The researchers used simulations to test how several scientific and security applications – including MaxFlops (for compute intensive workloads), LULESH, SNAP and XSBench (memory-intensive), and CoMD (balanced) – would run on ENA modules. More detail about the architecture can be found in the study, and the authors were encouraged by what they found. For example, they tested the multi-chiplet design against a monolithic exascale-level processor. In the chiplet design, messages between remote chiplets require additional steps – the message runs from one chiplet to the interposer layer by way of through-silicon vias (TSVs), across the interposer layer, and then to the destination chiplet through TSVs. This all adds potential latency to the communication. However, “the performance impact of the large out-of-chiplet traffic is relatively small. The largest performance degradation compared to the monolithic EHP is 13 percent, while some application kernels, such as SNAP, have a negligible impact,” they wrote.
Other results include the importance of in-package memory for bandwidth-intensive workloads, with a key being efficient data management through software or hardware “to ensure that as many requests as possible can be serviced from the in-package memory for both performance and energy concerns.”
In addition, the researchers found that using high levels of die stacking should work even in an air-cooled system, though “more advanced cooling solutions may become necessary as the hit rate of the in-package DRAM improves, more power from the external memory is shifted to the EHP, or if a design point uses a greater per-node power budget.”

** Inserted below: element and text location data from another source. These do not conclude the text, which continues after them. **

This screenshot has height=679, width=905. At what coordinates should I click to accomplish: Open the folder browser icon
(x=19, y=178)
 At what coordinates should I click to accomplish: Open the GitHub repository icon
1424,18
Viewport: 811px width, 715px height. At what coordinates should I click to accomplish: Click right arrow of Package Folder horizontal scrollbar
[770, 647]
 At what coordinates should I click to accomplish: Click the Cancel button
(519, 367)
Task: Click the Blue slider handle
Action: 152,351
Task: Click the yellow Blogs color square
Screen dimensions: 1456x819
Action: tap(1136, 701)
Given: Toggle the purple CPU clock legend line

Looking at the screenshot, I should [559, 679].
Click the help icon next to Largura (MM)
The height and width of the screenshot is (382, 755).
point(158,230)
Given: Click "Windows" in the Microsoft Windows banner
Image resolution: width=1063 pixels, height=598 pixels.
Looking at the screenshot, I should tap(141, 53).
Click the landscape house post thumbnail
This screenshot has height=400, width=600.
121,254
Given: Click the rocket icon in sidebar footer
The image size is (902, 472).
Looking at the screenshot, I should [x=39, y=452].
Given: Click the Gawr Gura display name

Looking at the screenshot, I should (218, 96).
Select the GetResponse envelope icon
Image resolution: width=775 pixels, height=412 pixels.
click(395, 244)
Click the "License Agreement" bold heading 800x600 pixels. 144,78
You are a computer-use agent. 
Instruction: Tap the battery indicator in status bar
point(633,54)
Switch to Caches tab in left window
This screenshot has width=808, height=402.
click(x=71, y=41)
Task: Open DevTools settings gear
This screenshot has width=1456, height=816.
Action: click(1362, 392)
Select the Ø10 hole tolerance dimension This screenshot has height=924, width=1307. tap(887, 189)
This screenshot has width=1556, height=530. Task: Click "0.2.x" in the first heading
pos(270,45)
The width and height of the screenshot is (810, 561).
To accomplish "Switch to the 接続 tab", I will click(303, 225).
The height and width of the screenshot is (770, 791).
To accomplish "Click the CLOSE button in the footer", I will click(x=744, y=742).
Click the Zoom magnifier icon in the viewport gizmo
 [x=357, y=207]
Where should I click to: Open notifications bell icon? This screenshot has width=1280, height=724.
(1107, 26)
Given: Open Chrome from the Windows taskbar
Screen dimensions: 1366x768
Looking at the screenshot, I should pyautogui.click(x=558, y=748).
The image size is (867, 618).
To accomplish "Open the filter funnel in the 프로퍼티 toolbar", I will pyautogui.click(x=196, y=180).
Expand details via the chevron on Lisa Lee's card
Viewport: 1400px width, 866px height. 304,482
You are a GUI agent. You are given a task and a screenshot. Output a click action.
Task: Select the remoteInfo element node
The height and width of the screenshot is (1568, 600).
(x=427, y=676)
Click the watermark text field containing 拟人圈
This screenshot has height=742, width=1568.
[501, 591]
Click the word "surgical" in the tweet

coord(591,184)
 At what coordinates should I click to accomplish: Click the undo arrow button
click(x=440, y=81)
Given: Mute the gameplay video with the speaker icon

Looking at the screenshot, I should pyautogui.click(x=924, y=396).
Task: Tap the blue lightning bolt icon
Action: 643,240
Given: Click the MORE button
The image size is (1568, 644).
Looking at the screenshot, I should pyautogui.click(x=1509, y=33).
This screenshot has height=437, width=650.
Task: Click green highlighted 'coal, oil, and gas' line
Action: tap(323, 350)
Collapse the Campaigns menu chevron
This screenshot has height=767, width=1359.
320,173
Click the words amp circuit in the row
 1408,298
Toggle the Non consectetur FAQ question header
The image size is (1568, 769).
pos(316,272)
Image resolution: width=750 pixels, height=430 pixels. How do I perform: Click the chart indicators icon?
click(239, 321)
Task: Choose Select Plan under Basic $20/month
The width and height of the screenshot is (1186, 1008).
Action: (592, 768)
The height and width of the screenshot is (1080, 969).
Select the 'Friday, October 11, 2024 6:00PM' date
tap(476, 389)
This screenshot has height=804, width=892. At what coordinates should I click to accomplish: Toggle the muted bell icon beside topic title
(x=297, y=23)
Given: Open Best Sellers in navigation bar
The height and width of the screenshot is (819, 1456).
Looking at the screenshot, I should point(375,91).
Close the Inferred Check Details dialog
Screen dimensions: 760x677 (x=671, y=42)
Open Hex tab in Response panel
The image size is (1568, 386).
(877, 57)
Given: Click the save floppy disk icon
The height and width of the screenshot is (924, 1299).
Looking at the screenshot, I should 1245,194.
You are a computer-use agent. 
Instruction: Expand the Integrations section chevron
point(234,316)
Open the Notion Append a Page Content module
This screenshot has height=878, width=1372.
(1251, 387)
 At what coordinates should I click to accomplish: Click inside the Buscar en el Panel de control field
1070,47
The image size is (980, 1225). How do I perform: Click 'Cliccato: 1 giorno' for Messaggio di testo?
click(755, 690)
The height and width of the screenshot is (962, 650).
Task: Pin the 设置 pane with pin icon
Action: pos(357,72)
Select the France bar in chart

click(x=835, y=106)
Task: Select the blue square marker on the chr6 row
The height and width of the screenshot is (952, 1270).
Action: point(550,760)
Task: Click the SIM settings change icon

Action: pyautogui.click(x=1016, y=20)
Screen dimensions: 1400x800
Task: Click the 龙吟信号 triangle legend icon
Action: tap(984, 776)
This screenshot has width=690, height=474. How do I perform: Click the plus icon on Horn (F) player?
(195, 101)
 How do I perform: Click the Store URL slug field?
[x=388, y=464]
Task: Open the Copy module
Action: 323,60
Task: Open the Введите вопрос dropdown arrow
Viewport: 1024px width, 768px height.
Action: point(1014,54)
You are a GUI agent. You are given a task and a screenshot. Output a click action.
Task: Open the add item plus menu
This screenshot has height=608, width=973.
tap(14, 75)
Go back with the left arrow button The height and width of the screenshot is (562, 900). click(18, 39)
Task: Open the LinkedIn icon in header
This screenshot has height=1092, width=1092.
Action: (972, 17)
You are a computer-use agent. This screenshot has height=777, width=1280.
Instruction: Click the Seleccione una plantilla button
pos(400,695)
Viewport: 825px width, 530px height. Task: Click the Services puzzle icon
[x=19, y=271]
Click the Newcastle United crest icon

AMD’s research into its APU-based ENA compute and memory engine illustrates the dynamic nature of the development efforts worldwide across the globe. Most supercomputers today are built on Intel’s architecture, but as the exascale era gets closer, researchers, scientists, and supercomputer makers are investigating a broad array of options. Fujitsu officials last year confirmed that they were moving from Sparc64 chips to the low-power ARM architecture for the next generation of supercomputers, including an exascale-capable computer set for 2020. China, with its upcoming Tianhe-3, will use homegrown processors. We can now add AMD APUs to the list of possible exascale compute units.